Since ACE inhibitors carry the risk for severe hypotension, caution must be used, especially during treatment initiation. Patients whose systolic blood pressure is < 100 mm Hg, or who are hypovolemic, should be started at a low dosage (captopril, 6.25 mg tid; enalapril, 2.5 mg/d; or other equivalent ACE inhibitor dose); for other patients, these dosages can be doubled at initiation.9 Within days of initiation, but no longer than two weeks later, patients should be screened for hypotension and have both kidney function and potassium levels monitored.

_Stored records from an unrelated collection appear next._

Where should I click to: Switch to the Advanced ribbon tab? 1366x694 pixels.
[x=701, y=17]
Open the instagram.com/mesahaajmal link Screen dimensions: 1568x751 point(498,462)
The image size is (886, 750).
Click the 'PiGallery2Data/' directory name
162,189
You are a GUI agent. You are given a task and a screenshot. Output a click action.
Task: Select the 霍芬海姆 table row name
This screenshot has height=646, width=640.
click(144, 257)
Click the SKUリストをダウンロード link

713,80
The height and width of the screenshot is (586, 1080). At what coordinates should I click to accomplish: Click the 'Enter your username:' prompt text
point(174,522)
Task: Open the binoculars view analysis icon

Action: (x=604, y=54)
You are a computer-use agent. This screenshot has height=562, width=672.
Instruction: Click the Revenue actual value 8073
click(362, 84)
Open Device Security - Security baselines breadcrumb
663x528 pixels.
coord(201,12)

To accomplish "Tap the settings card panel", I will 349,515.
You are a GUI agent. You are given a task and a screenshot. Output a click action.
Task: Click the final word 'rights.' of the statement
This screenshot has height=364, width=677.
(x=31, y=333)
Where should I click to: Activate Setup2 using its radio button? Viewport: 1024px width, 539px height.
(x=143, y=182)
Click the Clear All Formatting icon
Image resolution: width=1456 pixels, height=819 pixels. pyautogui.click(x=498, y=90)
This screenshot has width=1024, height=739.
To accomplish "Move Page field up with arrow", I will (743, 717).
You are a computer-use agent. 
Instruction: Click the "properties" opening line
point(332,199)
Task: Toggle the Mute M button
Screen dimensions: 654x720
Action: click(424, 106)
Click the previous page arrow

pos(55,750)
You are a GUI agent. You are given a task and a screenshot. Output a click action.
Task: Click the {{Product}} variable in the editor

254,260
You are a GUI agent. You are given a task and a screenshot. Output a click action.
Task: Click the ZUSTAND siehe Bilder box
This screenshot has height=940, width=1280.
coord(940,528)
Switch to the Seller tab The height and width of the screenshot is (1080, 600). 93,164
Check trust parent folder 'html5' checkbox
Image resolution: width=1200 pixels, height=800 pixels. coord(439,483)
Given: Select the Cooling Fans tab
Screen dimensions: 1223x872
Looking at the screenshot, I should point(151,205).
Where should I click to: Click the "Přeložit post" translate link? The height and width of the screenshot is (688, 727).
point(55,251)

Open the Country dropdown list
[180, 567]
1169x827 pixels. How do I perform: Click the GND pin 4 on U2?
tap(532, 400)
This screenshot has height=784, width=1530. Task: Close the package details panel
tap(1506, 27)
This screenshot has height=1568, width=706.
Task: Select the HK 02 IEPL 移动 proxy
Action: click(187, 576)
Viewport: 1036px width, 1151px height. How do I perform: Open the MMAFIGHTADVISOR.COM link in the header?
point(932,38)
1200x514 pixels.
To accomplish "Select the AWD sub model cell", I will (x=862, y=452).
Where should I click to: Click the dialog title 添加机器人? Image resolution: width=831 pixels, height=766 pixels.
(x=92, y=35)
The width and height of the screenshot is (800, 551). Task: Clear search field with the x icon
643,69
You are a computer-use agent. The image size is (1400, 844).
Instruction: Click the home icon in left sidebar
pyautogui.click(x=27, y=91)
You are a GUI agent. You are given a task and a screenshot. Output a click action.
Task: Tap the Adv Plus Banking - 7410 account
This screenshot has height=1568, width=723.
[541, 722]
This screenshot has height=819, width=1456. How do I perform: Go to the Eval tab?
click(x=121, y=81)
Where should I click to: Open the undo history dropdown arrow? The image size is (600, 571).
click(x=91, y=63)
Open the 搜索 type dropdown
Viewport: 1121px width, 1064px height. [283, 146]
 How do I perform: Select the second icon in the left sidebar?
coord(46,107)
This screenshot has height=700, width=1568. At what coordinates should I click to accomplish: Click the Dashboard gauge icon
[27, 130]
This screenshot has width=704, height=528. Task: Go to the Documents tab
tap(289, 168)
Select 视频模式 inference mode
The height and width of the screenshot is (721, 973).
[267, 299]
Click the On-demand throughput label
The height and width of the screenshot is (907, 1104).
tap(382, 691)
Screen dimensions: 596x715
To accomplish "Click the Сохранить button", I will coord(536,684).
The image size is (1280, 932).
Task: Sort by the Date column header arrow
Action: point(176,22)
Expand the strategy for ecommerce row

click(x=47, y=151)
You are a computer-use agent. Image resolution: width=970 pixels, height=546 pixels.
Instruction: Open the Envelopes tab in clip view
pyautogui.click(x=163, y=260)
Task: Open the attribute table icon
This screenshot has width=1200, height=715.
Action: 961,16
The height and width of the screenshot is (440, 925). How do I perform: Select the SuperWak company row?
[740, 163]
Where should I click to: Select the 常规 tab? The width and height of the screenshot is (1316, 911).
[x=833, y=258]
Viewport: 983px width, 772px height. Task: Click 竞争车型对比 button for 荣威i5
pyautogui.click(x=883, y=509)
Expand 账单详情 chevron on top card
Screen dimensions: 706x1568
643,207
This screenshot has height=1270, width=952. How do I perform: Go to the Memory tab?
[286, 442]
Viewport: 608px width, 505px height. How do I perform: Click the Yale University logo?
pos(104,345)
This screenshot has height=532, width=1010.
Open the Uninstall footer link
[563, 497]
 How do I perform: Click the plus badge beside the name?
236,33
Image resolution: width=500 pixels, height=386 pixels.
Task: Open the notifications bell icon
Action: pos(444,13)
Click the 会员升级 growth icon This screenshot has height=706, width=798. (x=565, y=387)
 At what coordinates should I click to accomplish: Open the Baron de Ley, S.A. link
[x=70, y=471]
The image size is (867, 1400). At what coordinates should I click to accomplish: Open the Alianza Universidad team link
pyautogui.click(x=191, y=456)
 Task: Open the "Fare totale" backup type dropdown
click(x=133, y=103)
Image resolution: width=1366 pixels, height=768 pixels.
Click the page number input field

The dosage of ACE inhibitors should be increased over one to three months to an effective dosage (eg, captopril, 25 mg tid; enalapril, 10 mg bid; ramipril, 10 mg/d; and lisinopril, 20 mg/d, or other equivalent ACE inhibitor dose).9
Asymptomatic hypotension is not a contraindication to continuation or uptitration of the dosage of ACE inhibitors. Patients may also experience an increase in the serum creatinine or potassium level; likewise, this should not prompt a change in dosage if the elevated level stabilizes. The most common adverse effects of ACE inhibitors are dizziness and cough.9
Angiotensin II-receptor blockers (ARBs) have been shown to be as effective as ACE inhibitors for the management of hypertension, congestive HF, and chronic renal failure.30 ARBs decrease the adverse effects of angiotensin II, but do not have the same effects that ACE inhibitors do on other pathways found in HF (specifically, on bradykinin, prostaglandins, and nitric oxide).29 Candesartan and valsartan have been shown to have benefits in HF and are an equivalent alternative to ACE inhibitors; they are often used when a patient cannot tolerate an ACE inhibitor. Because ARBs and ACE inhibitors affect the RAAS at different points in the pathway, there is a theoretical basis for ARB and ACE inhibitor combination therapy; in clinical studies to date, however, the combination has shown no beneficial effect and rather was associated with more adverse effects.29
Neprilysin inhibitor. Recently, the combination of the neprilysin inhibitor sacubitril and an ARB, valsartan, has surfaced as an alternative to ACE inhibitor or single-agent ARB therapy.31,32 Inhibition of the enzyme neprilysin results in an increase in levels of endogenous vasoactive peptides (eg, natriuretic peptides and bradykinin), which may benefit hemodynamics in patients with HF. However, use of an ARB in combination with sacubitril is necessary to counteract the increase in angiotensin II levels that also results from inhibition of neprilysin.33
Sacubitril–valsartan is typically reserved for patients with mild-to-moderate HF who have either an elevated BNP (≥ 50 pg/mL) or an HF-related hospitalization within the past year. Upon transitioning from an ACE inhibitor (or single-agent ARB), a 36-hour washout period must be observed before starting sacubitril–valsartan to minimize the risk for angioedema. Because therapy with sacubitril–valsartan leads directly to an elevation in the BNP level, using the level of N-terminal pro-brain natriuretic peptide—which is not degraded by neprilysin—to monitor disease progression is recommended.34
ß-blockers. Mainstays of HF pharmacotherapy for almost 20 years because of evidence of survival benefit,35 ß-blockers have shown a reduction in early mortality and an increase in ejection fraction.10,35 The mechanism of action is believed to be a decrease in chronic elevations of catecholamines and sympathetic nervous system activity that may cause progressive myocardial damage. Three ß-blockers have been shown to reduce early mortality: carvedilol, extended-release metoprolol, and bisoprolol.9
Initiation of ß-blockers in stable patients can cause general deterioration; initiation must therefore be done gradually:
- Carvedilol, initiated at 3.125 mg bid, can be increased to 6.25 mg, then 12.5 mg, and then 25 mg, all bid, at intervals of approximately two weeks
- Sustained-release metoprolol can be started at 12.5 mg/d or 25 mg/d and doubled at two weeks to a target of 200 mg/d
- Bisoprolol, initiated at 1.25 mg/d, can be increased incrementally to 2.5 mg/d, 3.75 mg/d, 5 mg/d, 7.5 mg/d, or 10 mg/d at one-to-four-week intervals.9
Patients taking ß-blockers need to monitor their weight at home as an indicator of fluid retention. If HF becomes worse, an increase in the dosage of the accompanying diuretic, a delay in the increase of the ß-blocker, or downward adjustment of the ß-blocker is usually sufficient.